• [PROBLEM REQUIREMENTS]:
Format the items between the line containing "The image size is (900, 602)." and the line containing "Click the Hide", inclusive, as a numbered list, omitting blank lines.

☆ ☆ ☆ ☆

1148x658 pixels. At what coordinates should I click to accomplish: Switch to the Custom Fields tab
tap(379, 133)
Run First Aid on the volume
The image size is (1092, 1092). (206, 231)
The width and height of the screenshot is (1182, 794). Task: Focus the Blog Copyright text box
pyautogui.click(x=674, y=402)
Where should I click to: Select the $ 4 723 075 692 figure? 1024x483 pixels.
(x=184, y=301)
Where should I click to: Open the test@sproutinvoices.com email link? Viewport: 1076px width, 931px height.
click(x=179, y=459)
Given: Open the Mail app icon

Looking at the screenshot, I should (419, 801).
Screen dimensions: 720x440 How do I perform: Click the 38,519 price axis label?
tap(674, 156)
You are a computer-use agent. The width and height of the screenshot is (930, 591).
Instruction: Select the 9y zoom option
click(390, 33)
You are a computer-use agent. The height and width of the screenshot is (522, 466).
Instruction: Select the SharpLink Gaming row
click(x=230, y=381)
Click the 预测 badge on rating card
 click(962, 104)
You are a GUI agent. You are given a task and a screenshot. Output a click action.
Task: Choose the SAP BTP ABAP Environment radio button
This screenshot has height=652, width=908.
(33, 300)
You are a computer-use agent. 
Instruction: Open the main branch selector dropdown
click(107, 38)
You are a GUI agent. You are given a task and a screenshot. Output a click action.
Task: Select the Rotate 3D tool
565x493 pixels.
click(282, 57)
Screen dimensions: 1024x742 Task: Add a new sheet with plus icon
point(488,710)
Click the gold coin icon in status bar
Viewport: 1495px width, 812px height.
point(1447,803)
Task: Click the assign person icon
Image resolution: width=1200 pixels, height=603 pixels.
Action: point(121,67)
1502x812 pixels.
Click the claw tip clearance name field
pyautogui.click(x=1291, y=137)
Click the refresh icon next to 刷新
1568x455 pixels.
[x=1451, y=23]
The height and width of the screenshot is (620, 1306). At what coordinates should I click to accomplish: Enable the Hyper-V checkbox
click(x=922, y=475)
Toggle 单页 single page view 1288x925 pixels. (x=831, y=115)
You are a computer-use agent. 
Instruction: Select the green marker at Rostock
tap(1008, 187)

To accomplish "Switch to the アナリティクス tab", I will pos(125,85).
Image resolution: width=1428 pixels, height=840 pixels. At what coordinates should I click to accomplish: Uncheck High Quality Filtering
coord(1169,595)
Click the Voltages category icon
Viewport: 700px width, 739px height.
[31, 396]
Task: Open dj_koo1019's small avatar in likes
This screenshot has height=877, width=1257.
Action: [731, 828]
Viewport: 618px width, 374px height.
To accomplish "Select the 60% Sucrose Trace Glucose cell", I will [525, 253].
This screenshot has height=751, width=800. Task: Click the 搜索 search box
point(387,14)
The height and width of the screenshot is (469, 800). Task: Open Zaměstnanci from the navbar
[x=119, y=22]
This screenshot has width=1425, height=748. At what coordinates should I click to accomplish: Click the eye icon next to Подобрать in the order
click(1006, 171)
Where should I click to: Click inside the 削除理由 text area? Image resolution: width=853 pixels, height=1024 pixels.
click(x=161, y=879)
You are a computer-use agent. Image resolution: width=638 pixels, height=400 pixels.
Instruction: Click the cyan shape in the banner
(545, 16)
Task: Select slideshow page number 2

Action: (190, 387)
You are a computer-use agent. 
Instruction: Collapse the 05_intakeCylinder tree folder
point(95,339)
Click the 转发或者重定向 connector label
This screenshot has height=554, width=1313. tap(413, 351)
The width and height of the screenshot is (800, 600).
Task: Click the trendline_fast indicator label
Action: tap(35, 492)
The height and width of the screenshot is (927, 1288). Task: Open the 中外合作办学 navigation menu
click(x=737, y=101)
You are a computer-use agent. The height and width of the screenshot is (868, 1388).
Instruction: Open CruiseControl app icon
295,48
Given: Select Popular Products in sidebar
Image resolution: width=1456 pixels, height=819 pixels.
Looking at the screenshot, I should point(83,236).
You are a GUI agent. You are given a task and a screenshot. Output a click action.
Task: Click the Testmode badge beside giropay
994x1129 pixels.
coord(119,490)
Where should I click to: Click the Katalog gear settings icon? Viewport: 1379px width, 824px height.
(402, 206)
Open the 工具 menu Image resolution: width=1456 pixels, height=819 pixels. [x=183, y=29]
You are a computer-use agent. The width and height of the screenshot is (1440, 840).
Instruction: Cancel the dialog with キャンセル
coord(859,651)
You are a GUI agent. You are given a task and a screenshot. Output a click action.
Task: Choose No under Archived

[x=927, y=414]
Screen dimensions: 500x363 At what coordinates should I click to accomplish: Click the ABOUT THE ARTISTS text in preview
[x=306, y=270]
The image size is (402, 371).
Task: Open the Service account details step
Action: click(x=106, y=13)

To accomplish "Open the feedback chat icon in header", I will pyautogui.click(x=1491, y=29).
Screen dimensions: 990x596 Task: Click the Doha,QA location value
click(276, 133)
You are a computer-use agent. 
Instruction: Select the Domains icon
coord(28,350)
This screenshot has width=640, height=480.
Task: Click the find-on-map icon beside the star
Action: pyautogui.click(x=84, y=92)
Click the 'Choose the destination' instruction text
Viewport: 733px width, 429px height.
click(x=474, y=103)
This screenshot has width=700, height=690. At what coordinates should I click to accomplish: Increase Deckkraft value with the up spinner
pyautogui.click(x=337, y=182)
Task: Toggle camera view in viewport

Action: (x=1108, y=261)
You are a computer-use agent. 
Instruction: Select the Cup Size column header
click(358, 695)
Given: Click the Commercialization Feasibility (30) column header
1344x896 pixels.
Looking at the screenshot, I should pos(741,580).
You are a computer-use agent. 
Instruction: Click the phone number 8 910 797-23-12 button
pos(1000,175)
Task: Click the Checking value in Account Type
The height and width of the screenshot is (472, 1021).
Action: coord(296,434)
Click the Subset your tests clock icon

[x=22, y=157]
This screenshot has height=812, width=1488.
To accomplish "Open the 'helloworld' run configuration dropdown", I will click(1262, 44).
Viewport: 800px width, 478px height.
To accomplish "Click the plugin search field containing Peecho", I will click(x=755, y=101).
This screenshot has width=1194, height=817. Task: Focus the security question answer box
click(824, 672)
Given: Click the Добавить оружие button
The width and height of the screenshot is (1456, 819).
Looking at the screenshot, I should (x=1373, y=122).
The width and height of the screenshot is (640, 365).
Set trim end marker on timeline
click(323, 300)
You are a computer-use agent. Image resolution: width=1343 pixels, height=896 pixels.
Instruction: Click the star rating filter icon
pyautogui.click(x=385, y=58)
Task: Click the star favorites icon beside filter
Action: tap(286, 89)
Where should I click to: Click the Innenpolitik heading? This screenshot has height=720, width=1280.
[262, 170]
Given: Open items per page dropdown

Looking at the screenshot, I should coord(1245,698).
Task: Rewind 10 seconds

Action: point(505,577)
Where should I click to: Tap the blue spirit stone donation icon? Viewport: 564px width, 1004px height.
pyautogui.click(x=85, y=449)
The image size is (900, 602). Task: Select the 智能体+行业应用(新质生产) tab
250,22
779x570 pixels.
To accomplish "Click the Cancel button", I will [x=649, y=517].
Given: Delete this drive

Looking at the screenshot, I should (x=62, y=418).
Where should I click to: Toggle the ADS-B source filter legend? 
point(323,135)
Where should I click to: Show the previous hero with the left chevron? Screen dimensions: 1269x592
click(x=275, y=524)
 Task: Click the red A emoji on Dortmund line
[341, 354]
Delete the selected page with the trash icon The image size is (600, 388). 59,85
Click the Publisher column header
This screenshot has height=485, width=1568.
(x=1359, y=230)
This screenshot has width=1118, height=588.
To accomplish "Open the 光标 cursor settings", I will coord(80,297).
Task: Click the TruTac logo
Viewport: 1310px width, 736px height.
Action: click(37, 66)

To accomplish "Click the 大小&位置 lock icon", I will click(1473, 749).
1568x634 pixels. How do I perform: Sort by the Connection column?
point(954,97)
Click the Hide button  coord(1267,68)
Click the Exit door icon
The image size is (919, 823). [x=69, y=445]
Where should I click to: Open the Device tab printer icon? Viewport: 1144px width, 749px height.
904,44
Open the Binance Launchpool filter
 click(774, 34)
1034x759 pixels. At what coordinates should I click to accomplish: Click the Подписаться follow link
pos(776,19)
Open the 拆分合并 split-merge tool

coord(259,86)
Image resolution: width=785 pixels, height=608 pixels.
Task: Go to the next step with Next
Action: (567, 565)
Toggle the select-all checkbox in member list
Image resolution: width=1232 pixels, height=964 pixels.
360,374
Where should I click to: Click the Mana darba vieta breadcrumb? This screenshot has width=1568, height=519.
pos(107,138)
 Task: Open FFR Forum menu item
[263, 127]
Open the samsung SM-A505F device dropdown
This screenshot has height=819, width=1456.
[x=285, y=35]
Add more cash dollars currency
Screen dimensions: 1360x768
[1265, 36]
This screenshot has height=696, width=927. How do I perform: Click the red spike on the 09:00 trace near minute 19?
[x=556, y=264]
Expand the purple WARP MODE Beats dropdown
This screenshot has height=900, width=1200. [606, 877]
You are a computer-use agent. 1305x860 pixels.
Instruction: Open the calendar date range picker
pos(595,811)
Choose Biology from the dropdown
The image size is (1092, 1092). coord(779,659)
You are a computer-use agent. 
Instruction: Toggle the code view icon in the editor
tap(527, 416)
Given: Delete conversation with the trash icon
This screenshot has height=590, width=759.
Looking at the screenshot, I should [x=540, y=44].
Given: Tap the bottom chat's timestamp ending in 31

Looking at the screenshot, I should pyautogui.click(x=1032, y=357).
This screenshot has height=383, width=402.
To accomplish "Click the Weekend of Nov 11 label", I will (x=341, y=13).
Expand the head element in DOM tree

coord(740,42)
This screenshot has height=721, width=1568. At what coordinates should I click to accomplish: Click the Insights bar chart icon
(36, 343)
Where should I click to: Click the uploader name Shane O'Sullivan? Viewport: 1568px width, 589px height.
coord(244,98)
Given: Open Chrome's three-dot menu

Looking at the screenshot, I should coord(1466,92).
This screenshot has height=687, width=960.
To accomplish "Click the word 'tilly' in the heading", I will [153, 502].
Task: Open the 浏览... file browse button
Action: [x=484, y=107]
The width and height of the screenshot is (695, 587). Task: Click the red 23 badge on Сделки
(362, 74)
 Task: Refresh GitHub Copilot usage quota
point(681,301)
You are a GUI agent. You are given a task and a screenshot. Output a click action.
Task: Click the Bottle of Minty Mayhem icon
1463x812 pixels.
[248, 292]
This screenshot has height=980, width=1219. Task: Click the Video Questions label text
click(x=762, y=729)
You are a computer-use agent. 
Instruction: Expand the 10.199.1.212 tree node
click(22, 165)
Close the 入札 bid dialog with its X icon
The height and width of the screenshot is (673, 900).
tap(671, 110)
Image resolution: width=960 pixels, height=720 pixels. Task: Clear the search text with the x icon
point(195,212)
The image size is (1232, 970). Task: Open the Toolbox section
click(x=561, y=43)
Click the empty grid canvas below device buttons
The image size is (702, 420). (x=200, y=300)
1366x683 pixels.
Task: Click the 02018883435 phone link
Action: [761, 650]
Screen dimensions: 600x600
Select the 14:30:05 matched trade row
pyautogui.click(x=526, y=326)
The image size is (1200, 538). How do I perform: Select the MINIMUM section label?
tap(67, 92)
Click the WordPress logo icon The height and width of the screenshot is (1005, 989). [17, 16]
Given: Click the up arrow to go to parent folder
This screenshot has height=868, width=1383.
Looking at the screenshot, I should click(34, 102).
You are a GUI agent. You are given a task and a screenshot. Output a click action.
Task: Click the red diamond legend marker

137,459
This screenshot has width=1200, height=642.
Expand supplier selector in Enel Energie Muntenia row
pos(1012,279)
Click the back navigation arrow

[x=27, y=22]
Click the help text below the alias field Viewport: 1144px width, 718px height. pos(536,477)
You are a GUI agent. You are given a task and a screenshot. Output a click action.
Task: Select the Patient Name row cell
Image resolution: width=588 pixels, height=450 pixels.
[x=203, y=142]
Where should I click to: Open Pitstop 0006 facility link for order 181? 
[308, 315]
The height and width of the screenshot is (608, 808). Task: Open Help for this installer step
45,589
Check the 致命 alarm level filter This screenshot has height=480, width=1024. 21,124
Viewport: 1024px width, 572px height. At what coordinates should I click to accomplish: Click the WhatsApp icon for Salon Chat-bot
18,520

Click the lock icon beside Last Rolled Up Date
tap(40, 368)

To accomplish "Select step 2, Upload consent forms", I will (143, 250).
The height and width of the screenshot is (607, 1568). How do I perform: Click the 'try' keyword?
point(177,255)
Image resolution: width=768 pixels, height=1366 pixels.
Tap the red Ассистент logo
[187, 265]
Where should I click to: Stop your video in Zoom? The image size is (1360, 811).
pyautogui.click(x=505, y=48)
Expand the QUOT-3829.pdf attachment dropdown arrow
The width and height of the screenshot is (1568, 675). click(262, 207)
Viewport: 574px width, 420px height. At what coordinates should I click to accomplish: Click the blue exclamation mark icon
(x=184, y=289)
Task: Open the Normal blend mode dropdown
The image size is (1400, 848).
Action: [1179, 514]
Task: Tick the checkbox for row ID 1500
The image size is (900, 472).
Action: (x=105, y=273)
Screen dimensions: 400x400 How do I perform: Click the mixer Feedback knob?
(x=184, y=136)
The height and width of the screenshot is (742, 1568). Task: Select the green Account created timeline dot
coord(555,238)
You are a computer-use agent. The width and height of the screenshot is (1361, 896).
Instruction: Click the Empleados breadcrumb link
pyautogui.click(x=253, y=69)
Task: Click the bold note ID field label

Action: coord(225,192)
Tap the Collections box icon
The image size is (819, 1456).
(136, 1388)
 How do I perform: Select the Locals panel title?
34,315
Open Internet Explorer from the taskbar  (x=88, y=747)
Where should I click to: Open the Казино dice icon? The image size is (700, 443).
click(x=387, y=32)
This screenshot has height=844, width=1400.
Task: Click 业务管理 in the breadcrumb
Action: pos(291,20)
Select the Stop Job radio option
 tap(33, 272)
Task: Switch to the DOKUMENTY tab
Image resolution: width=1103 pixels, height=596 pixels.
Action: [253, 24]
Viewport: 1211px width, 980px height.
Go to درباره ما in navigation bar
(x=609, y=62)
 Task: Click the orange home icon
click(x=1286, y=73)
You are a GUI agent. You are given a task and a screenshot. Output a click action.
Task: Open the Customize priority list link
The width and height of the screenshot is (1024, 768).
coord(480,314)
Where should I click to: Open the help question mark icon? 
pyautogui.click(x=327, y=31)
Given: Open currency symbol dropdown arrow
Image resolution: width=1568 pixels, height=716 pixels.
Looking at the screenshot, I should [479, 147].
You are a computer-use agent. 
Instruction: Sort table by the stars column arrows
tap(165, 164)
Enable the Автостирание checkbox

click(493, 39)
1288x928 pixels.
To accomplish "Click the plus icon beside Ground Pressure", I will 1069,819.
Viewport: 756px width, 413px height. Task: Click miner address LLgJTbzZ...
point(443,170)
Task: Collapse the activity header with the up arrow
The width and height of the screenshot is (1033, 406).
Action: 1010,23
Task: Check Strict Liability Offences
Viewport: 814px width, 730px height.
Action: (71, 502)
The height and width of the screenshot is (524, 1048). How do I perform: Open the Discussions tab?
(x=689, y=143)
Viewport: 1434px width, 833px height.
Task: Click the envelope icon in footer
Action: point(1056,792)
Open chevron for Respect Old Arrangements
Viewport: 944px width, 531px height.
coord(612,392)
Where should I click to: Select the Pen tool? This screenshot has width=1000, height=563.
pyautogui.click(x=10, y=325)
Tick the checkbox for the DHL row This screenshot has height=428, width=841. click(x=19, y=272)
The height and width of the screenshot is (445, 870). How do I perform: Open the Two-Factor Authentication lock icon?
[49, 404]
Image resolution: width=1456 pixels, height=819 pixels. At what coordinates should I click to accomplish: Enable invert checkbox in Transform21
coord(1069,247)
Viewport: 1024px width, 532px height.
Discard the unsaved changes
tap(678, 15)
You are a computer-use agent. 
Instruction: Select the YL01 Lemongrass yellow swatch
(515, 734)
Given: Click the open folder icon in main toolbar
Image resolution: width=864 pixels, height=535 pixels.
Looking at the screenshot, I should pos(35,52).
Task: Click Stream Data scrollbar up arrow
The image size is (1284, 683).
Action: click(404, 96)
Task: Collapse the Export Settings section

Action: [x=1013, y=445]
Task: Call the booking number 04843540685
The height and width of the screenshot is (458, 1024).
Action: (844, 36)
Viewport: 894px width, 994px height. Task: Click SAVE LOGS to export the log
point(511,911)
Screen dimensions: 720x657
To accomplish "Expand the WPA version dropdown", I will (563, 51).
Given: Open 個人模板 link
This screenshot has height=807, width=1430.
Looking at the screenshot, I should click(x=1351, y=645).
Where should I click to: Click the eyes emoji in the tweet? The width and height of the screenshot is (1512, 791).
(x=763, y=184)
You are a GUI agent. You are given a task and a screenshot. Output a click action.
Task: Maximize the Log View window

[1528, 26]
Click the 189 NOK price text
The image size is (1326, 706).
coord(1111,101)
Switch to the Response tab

☆ ☆ ☆ ☆

• [EXERCISE ANSWER]:
1. The image size is (900, 602). Task: Select the 智能体+行业应用(新质生产) tab
2. 250,22
3. 779x570 pixels.
4. To accomplish "Click the Cancel button", I will [x=649, y=517].
5. Given: Delete this drive
6. Looking at the screenshot, I should (x=62, y=418).
7. Where should I click to: Toggle the ADS-B source filter legend? 
8. point(323,135)
9. Where should I click to: Show the previous hero with the left chevron? Screen dimensions: 1269x592
10. click(x=275, y=524)
11.  Task: Click the red A emoji on Dortmund line
12. [341, 354]
13. Delete the selected page with the trash icon The image size is (600, 388). 59,85
14. Click the Publisher column header
15. This screenshot has height=485, width=1568.
16. (x=1359, y=230)
17. This screenshot has width=1118, height=588.
18. To accomplish "Open the 光标 cursor settings", I will coord(80,297).
19. Task: Click the TruTac logo
20. Viewport: 1310px width, 736px height.
21. Action: click(37, 66)
22. To accomplish "Click the 大小&位置 lock icon", I will click(1473, 749).
23. 1568x634 pixels. How do I perform: Sort by the Connection column?
24. point(954,97)
25. Click the Hide button  coord(1267,68)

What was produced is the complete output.